PASSAGE SHOWN:
"""
Xeons, Opterons Compared in Power Efficiency
Bender writes "The Tech Report has put Intel's 'Woodcrest' and quad-core 'Clovertown' Xeons up against AMD's Socket F Opterons in a range of applications, including widely multithreaded tests from academic fields like computational fluid dynamics and proteomics. They've also attempted to quantify power efficiency in terms of energy use over over time and energy use per task, with some surprising results." From the article: "On the power efficiency front, we found both Xeons and Opterons to be very good in specific ways. The Opteron 2218 is excellent overall in power efficiency, and I can see why AMD issued its challenge. Yes, we were testing the top speed grade of the Xeon 5100 and 5300 series against the Opteron 2218, but the Opteron ended up drawing much less power at idle than the Xeons ... We've learned that multithreaded execution is another recipe for power-efficient performance, and on that front, the Xeons excel. The eight-core Xeon 5355 system managed to render our multithreaded POV-Ray test scene using the least total energy, even though its peak power consumption was rather high, because it finished the job in about half the time that the four-way systems did. Similarly, the Xeon 5160 used the least energy in completing our multithreaded MyriMatch search, in part because it completed the task so quickly. "
I know this is slashdot, but maybe I wanted to RTFA?
AMD needs to deliver some real quad core chips (or 8 core chips) that will beat Intel's performance. If they don't soon, AMD will quickly get kicked back to the 2nd rate Intel cloner that everyone knew them prior to their groundbreaking AMD 64s and dual core chips briefly took the performance lead from Intel. I'm keeping my fingers crossed that AMD will deliver, I've always liked (and bought) their chips as long as the performance is similar to Intel.
Crack - Free with every butt and set of boobs
AMD needs to do what they have been doing - thinking independently and coming up with original solutions.
the Opteron ended up drawing much less power at idle than the Xeons
...
the Xeon 5160 used the least energy in completing our multithreaded MyriMatch search, in part because it completed the task so quickly.
So what does this mean for people shopping for servers?
If your servers constantly tick along at nearly 100% CPU use, you might do better going with the Xeon system. If your machines basically sit idle most of the time with an occasional spike for a few seconds when it actually does something, the AMD would save you more on electricity.
Of course, this raises a third possibility - Would running a number of virtual servers on one large Xeon machine waste more energy than it saves, or give a net gain?
It's almost 2007 and we're still hanging bags on the side of the 8080. No matter how many cores, caches or pipelines, no matter the clock rate, it's still the same-old same-old single-accumulator, bizzaro CISC instruction set piece of shite. I blame Microsoft as much as I blame Intel for this, if Windows weren't married to the architecture, we could do something better. And don't get me started about Itanic, that bit of FUD cost us Alpha, PA-RISC, SPARC, MIPS and others. Looks like Cell and Power are our only hope.
/rant
Thanks, I feel better now.
No folly is more costly than the folly of intolerant idealism. - Winston Churchill
Apples compared to Oranges: Our findings on the page after the banner adds!
.. nothing to see here, move along...
Presumably, the article tests power consumption because businesses are concerned with how much running each of these systems will cost them. If the Xeons managed to win in power consumption because they completed the task in half the time, that has other cost-saving benefits even beyond power consumption. They can use fewer systems to complete tasks within the deadline, complete tasks ahead of schedule (making their business slightly more agile), and/or spend less money on animators waiting for their animations to render.
"""
GIVEN MATERIAL:
"""
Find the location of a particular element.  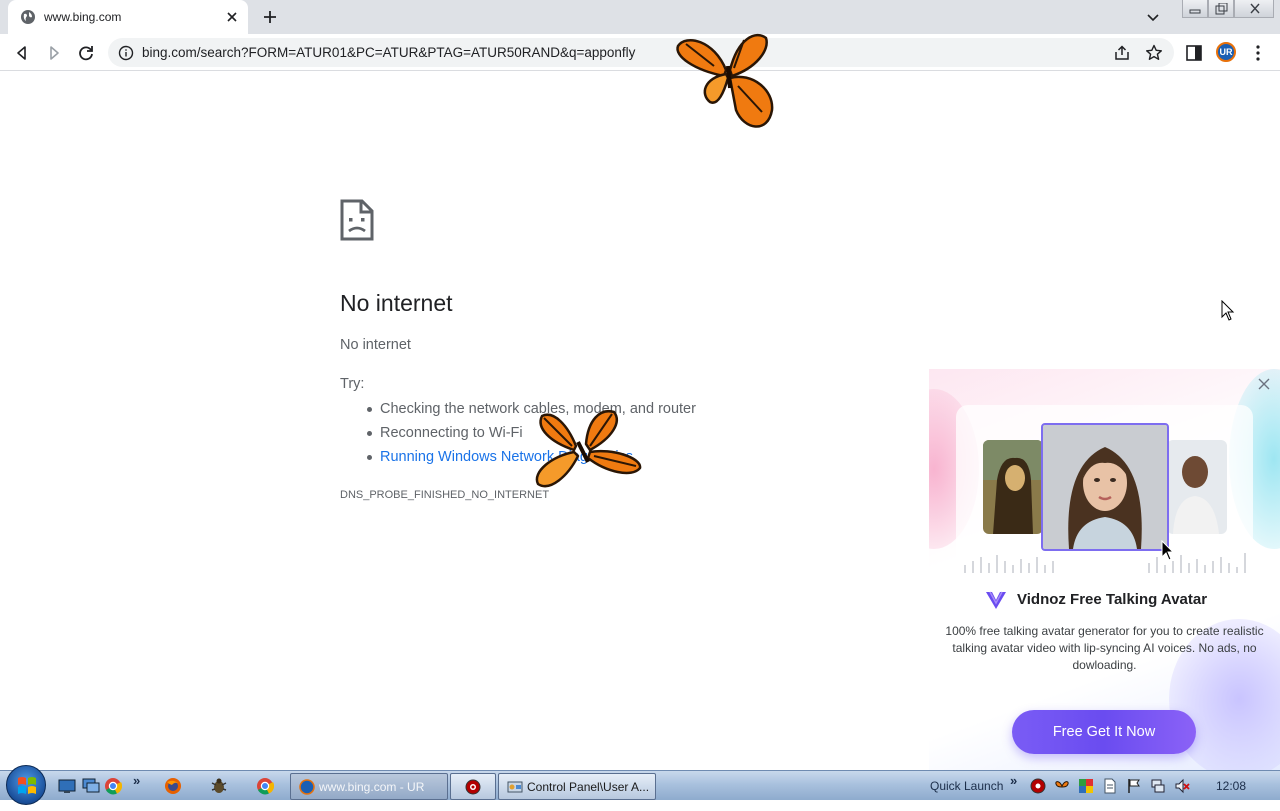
"""
WHAT YOU NEED TO DO:
1/ Reproduce everything in the thread on Xeon and Opteron power efficiency from "I know this" down to "similar to Intel.".
2/ In the thread on Xeon and Opteron power efficiency, which system rendered the multithreaded POV-Ray test scene using the least total energy?
3/ Pick up the forum thread comparing Xeon and Opteron power efficiency at its last line and continue it.

ANSWERS FOR EACH ITEM:
1/
I know this is slashdot, but maybe I wanted to RTFA?
AMD needs to deliver some real quad core chips (or 8 core chips) that will beat Intel's performance. If they don't soon, AMD will quickly get kicked back to the 2nd rate Intel cloner that everyone knew them prior to their groundbreaking AMD 64s and dual core chips briefly took the performance lead from Intel. I'm keeping my fingers crossed that AMD will deliver, I've always liked (and bought) their chips as long as the performance is similar to Intel.

2/ The eight-core Xeon 5355 system.

3/
Are you seriously claiming "spoiler" on a tech article? That's a new level of silliness.
I love the thinking in this report, look at total energy consumption for a given render... Brilliant... TCO FTW!
one friend who works for oracle, in their datacenter, told me that they are swaping the dell intel xeon server with Sun AMD Opteron servers. the main reason behind this server swap is power efficiency of the new sun servers. So that means big corps already had their eye on AMD cpus :)
It has always been my understanding that best practices dictate a server running at a constant 100% CPU utilization is underpowered and needs upgraded. Normal, every day, steady CPU utilization should hover no higher than around 50% (closer to 75%, if you like living on the edge) leaving enough CPU to handle peak loads. Very few functions require a system that maintains a constant CPU utilization and never peaks over it.
"I got a 2KW Optitron running GoogOS, you?"
"3KW Sexium on Microsoft Linux."
"Shut up and roll."
It's very useful to have some normalized way of measuring watts/performance, as they try to do in this article. But at least they could have used a more general and useful benchmark, like those offered by www.spec.org.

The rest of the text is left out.